Mobilisation monstre des anti-CPE - Trois millions de Français dans la rue
Mots clés : manifestations
Les confédérations syndicales ont décliné l'invitation de Villepin à discuter

Photo: Agence France-Presse
Les cinq confédérations syndicales ont décliné la nouvelle invitation du premier ministre à discuter du CPE aujourd'hui sans le retrait préalable du texte.
Douze organisations syndicales de salariés, d'étudiants et de lycéens doivent se retrouver cet après-midi à Paris pour décider de la suite à donner au mouvement.
«La République, ce n'est pas les préalables, ce n'est pas l'ultimatum», a lancé Dominique de Villepin lors de la séance des questions d'actualité à l'Assemblée nationale, la voix couverte par les huées des députés socialistes. De son côté, Jacques Chirac a annulé le déplacement qu'il devait effectuer demain au Havre, «en raison de l'actualité».
Selon les syndicats, cette quatrième journée nationale de mobilisation contre le CPE a été la plus forte depuis le début de la contestation dans la rue, le 7 février. «C'est l'une des plus grandes mobilisations de ce type [manifestations sur l'ensemble du territoire] de la Ve République», a dit un responsable de FO, faisant état de trois millions de personnes dans les rues, dont 700 000 à Paris. Selon la police, 92 000 personnes ont défilé dans les rues de la capitale et un peu plus d'un million en France.
«C'est un raz-de-marée», a lancé le leader étudiant Bruno Julliard. «Il est impensable que le premier ministre reste arc-bouté sur sa position», a estimé le chef de la CGT, Bernard Thibault.
Côte à côte, des fonctionnaires, des salariés du privé, des lycéens et des étudiants ont clamé leur rejet du CPE, mesure phare du plan contre le chômage de M. de Villepin, mais synonyme pour eux de précarisation.
Les manifestations étaient appuyées par des grèves qui ont touché les écoles, les chemins de fer, entraîné l'annulation de 150 vols et perturbé les transports publics dans plus de 70 villes, dont Paris.
Gare du Nord, à Paris, Christophe Murador, 38 ans, trésorier d'une société néerlandaise, s'étonnait que les jeunes de France aient «plus peur d'être licenciés que de trouver du travail». Non loin, Hacer Moussouni, gardien chez Peugeot, disait au contraire comprendre la révolte contre le CPE, après avoir lui-même vécu «dix ans de galère».
Appel à Chirac
Cette mobilisation a surpassé celle des grandes manifestations du 13 mai 2003, pendant le conflit des retraites, et du 12 décembre 1995, contre le plan Juppé de réforme de la protection sociale.

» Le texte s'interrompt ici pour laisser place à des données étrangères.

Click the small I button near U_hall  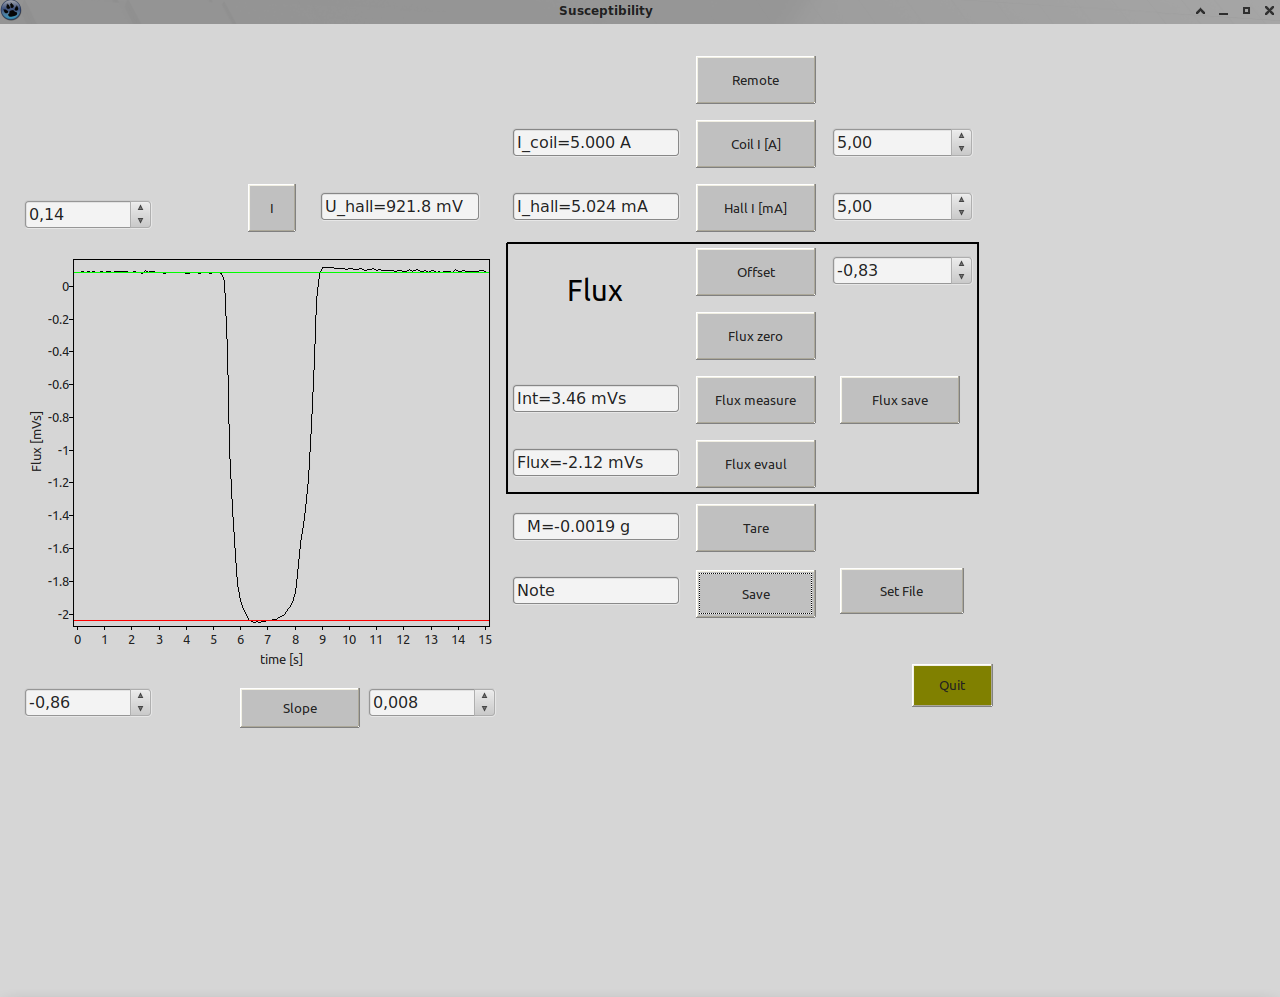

«Ou le gouvernement comprend qu'il ne peut pas laisser le pays sans réponse, ou on continue», a prévenu François Chérèque, secrétaire général de la CFDT, lors de la manifestation parisienne. La mobilisation a été «au-delà de ce que l'on aurait pu imaginer dans nos chiffres les plus optimistes», a-t-il déclaré.
Devant l'impasse, les appels à Jacques Chirac se sont multipliés. Pour le premier secrétaire du Parti socialiste, François Hollande, le président de la République ne peut «pas prendre le risque d'un affrontement avec la majorité du pays».
«S'il y en a un qui doit être soucieux de la cohésion nationale, c'est celui qui a été élu par 82 % des Français en 2002», a estimé pour sa part le secrétaire général de la CGT, Bernard Thibault. «Ce qui serait attendu aujourd'hui, c'est que, fort de cet appui républicain, il demande à son premier ministre de revenir à la raison.»
Sur le front des grèves, le mouvement a été suivi à l'Éducation nationale à un niveau comparable à celui du 10 mars 2005, au plus fort du mouvement sur le pouvoir d'achat. Selon Gérard Aschieri, secrétaire général de la FSU, le taux de grévistes a dépassé 60 % dans les écoles maternelles et primaires, et atteint 56 % dans les collèges et lycées.
Le ministère de l'Éducation nationale a fait état de 25 universités totalement bloquées et 44 autres perturbées à des degrés divers. De plus, 318 lycées étaient fermés et 1054 perturbés, sur un total de 4300 dans toute la France.
Sans surprise, les transports ont été parmi les plus affectés par l'appel à la grève interprofessionnelle lancée par l'ensemble des organisations syndicales. La banlieue parisienne et les dessertes régionales ont été les plus affectées. La SNCF et la RATP ont cependant signalé des conditions de trafic conformes et parfois supérieures à leurs prévisions. Dans les aéroports, environ un tiers des vols ont été annulés, selon la direction de l'aviation civile.